• WHAT THIS EXERCISE ASKS
1. Answer these questions using the drilling-sequence excerpt:
(a) In the sequence shown in FIG. 4E, what is measured downhole?
(b) What plot may the control system 100 generate for that sequence?
(c) According to FIG. 4F, what does flowing drilling mud into the mud motor rotor with a mud stator produce?
2. List every figure that the drilling-sequence excerpt refers to.
3. Pick up the drilling-sequence excerpt at the point where it stops and write what comes next.

• TEXT BLOCK
──────────

As illustrated in FIG. 4D, the sequence may include varying the WOB
and rotational speed, over time. The control system 100 may measure
the responses to the sequence performed by the drilling system, for
example, using one or more of the sensors 122, 128, and 134 located
both at the surface and downhole. For example, speed of the drill
bit may be measured downhole. The control system 100 may also
generate one or more additional graphs or plots to illustrate the
responses, for example, the variation in downhole speed.
[0059] In some embodiments, for example, an automated sequence may
include a programmed sequence that sweeps through a range of
surface RPM's off bottom to identify the locations of lateral BHA
resonances. FIG. 4E illustrates one example of a programmed
sequence that sweep through a range of surface RPM's off bottom. As
illustrated in FIG. 4E, the sequence may include varying the WOB
and rotational speed, over time. The control system 100 may measure
the responses to the sequence performed by the drilling system, for
example, using one or more of the sensors 122, 128, and 134 located
both at the surface and downhole. For example, lateral motion of
the drill bit may be measured downhole. The control system 100 may
also generate one or more additional graphs or plots to illustrate
the responses, for example, a three dimensional plot of the lateral
motion.
[0060] In some embodiments, for example, an automated sequence may
include a programmed sequence that pumps at different flow rates
(on or off bottom) to see if any correlation can be seen between
BHA lateral stability (lateral resonances) and mud motor nutation
frequency or RSS force actuations that generate excitations at
frequencies which are a function of flow rate. FIGS. 4F and 4G
illustrate one example of a programmed sequence that pumps at
different flow rates (on or off bottom). As illustrated in FIG. 4F,
drilling mud may be flowed into the mud motor rotor with a mud
stator, which produces acceleration in the mud motor rotor. As
illustrated in FIG. 4G, the sequence may include varying the flow
rate, for example, flow rate of drilling mud, over time. The
control system 100 may measure the responses to the sequence
performed by the drilling system, for example, using one or more of
the sensors 122, 128, and 134 located both at the surface and
downhole. For example, lateral acceleration of the mud motor or the
drill bit and the lateral shock peak may be measured downhole.

──────────

• DATA BLOCK
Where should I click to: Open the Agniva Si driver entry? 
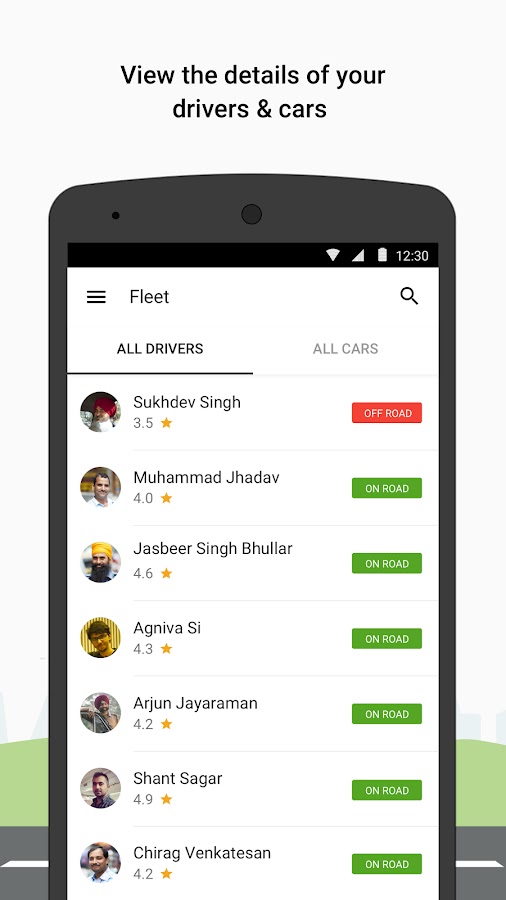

──────────

• THE RESULTS
1.
(a) Lateral motion of the drill bit.
(b) A three dimensional plot of the lateral motion.
(c) Acceleration in the mud motor rotor.

2. FIG. 4D, FIG. 4E, FIG. 4F, FIG. 4G

3.
[0061] In some embodiments, for example, an automated sequence may
include a programmed sequence that dynamically "tunes" an
autodriller gain setting based upon a real-time derived bit-rock
interaction model. This may reduce or eliminate the period of time
spent searching for the right rate to move the blocks after a
formation change, e.g., as compared to proportional-integral
controllers. The control system 100 may measure the responses to
the sequence performed by the drilling system, for example, using
one or more of the sensors 122, 128, and 134 located both at the
surface and downhole.
[0062] In some embodiments, for example, an automated sequence may
include a programmed sequence that automatically modulates pump
stroke rates to identify the optimum combination of pump strokes to
maximize MWD telemetry signal to noise ration. The control system
100 may measure the responses to the sequence performed by the
drilling system, for example, using one or more of the sensors 122,
128, and 134 located both at the surface and downhole.
[0063] In some embodiments, for example, an automated sequence may
include a programmed sequence that varies weight when drilling with
a motor and rotating and measuring pressure--then use the inverse
when sliding. The control system 100 may measure the responses to
the sequence performed by the drilling system, for example, using
one or more of the sensors 122, 128, and 134 located both at the
surface and downhole.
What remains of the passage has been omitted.